De acordo com dados fornecidos pela Uber à CPI em novembro do ano passado, a empresa pagou ao município de São Paulo R$ 584 milhões entre 2014 e 2020 de ISS.

Com quase 550 mil motoristas cadastrados em São Paulo, a empresa transferiu no ano passado a sua sede, batizada de Uber Campus, para Osasco e começou a pagar ISS naquela cidade.

Ao ser questionado se há uma possível vantagem tributária às empresas em Osasco, Lins afirmou que a cidade tem se preparado há, pelo menos, seis anos para receber investimentos e empreendedores.

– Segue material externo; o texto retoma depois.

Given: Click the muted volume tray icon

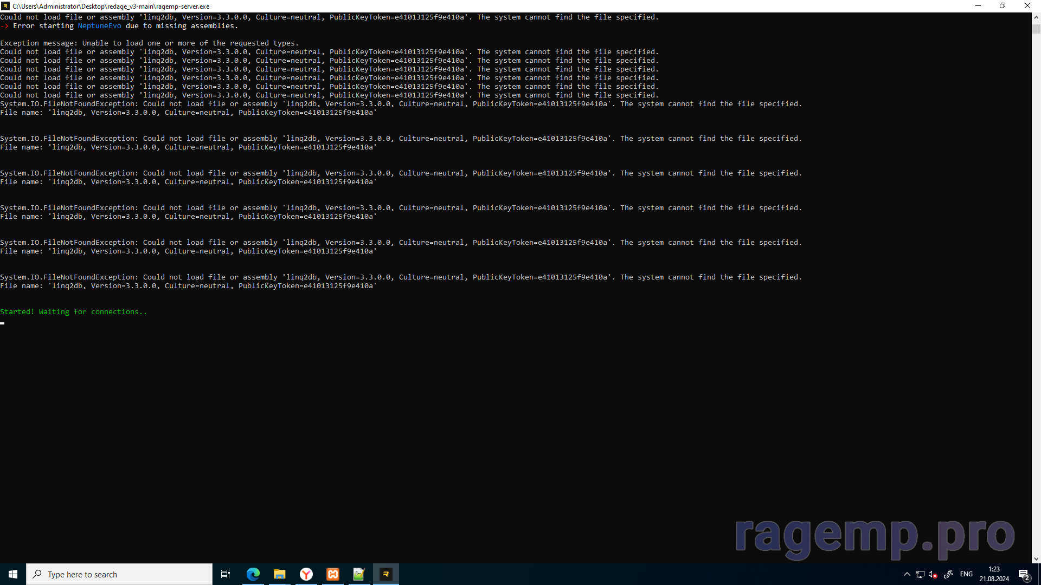Looking at the screenshot, I should 933,574.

"Osasco tem projetos para atrair empresas, e não só a Uber. Hoje, 25% das empresas unicórnios [nome dado a startups cujos valores de mercado ultrapassam US$ 1 bilhão] no Brasil escolheram Osasco como sede. Somos número um no Brasil em geração de empregos. Defendo o investidor da nossa cidade", afirmou o prefeito.

Outros pontos atraentes, segundo Lins, são a infraestrutura, a localização estratégica do município na Grande São Paulo e facilidades de acesso como rodovias, marginais e estação de trem.

A gestão Nunes não quis comentar as questões tributárias da Uber em razão de sigilo fiscal. Em um comunicado à reportagem, a Secretaria Municipal da Fazenda disse que, em novembro do ano passado, o prefeito paulistano sancionou uma lei que reduziu a alíquota de 5% para 2% cobrada das empresas de intermediação, via plataforma digital, como incentivo à permanência dessas marcas na capital.

Logo após a operação dos vereadores no prédio da Uber, a Câmara Municipal de Osasco retratou a atuação dos paulistanos como uma interferência na fiscalização de empresas no município.

Durante a sessão, o vereador Ribamar Silva (PSD), presidente da casa, manifestou repúdio à ação e falou em tomar providências legais contra os paulistanos. "Eles estão meio revoltados porque a Uber saiu de São Paulo e veio para Osasco, como a 99 e outras empresas, em função do diálogo que têm com Executivo, o Legislativo", discursou.

No dia seguinte foi a vez de Amadeu, presidente da CPI dos Aplicativos, rebater e garantir que a visita da comissão à empresa está amparada juridicamente.

Para ele, uma empresa que presta serviços na cidade de São Paulo e opta por fazer toda a sua contribuição tributária em terras vizinhas, baseada em incentivos tributários, tem de responder pelos seus atos e indícios de evasão fiscal.

"Ficamos surpresos que o prefeito Rogério Lins e demais vereadores ligaram até para o prefeito Ricardo Nunes. Disseram que fomos com um pelotão de pessoas, atrapalhando o trânsito. Nada disso aconteceu. Muito pelo contrário, tivemos acompanhamento da GCM, dos assessores dessa casa, do pessoal da secretaria da Fazenda", disse o vereador.

"Nos comportamos da maneira que deveria ser. Pedimos apenas para nos indicar onde fica a empresa, que na verdade é uma empresa fantasma em Osasco. Tem muitas cadeiras, mais de 500, mas 20 pessoas trabalhando lá."

Amadeu, que tem base eleitoral entre os taxistas, afirmou ainda que continuará "aprofundando as investigações".

Em nota, a Uber afirmou que está à disposição dos vereadores para esclarecer eventuais dúvidas da comissão.

A empresa disse, ainda, que "desde que chegou ao país, mais de R$ 68 bilhões foram repassados pela Uber aos parceiros que geram renda pela plataforma e, somente em São Paulo, mais de R$ 1 bilhão foram pagos em taxas e tributos".

A Uber também afirmou que a sede de 33 mil metros quadrados em Osasco deverá ser inaugurada até o final deste ano e acrescentou que, neste momento, opera com o modelo de trabalho híbrido e que conta, temporariamente, com um prédio alugado.